EXERCISE PROMPT: Which lines hold the string "Click"? Copy each of them from the material below.

DATA:
————————
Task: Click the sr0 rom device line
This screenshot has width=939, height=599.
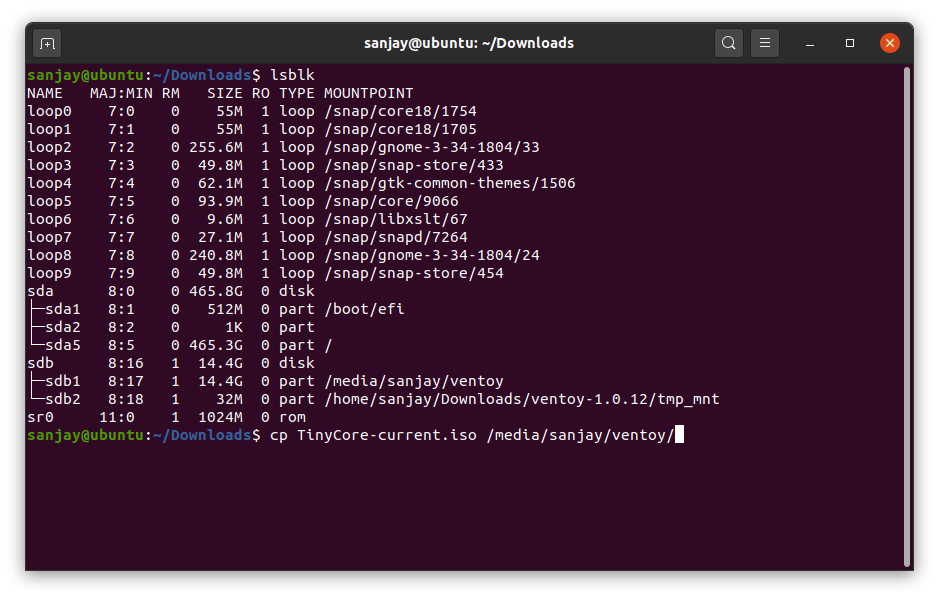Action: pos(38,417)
————————
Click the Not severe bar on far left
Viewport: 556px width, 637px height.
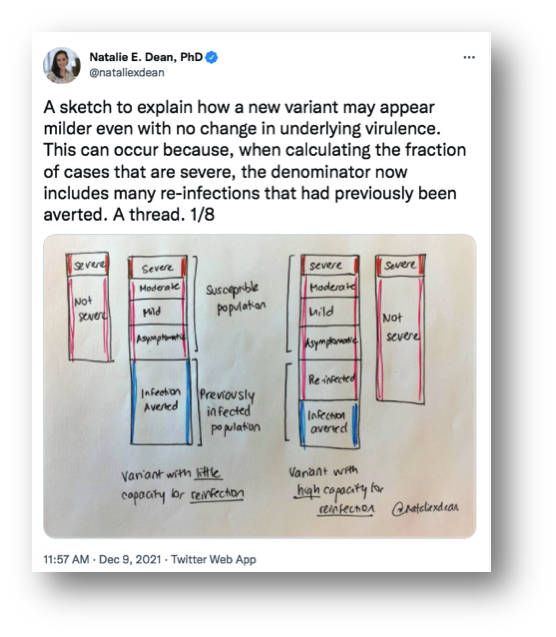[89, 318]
————————
ANSWER SPACE:
Task: Click the sr0 rom device line
Click the Not severe bar on far left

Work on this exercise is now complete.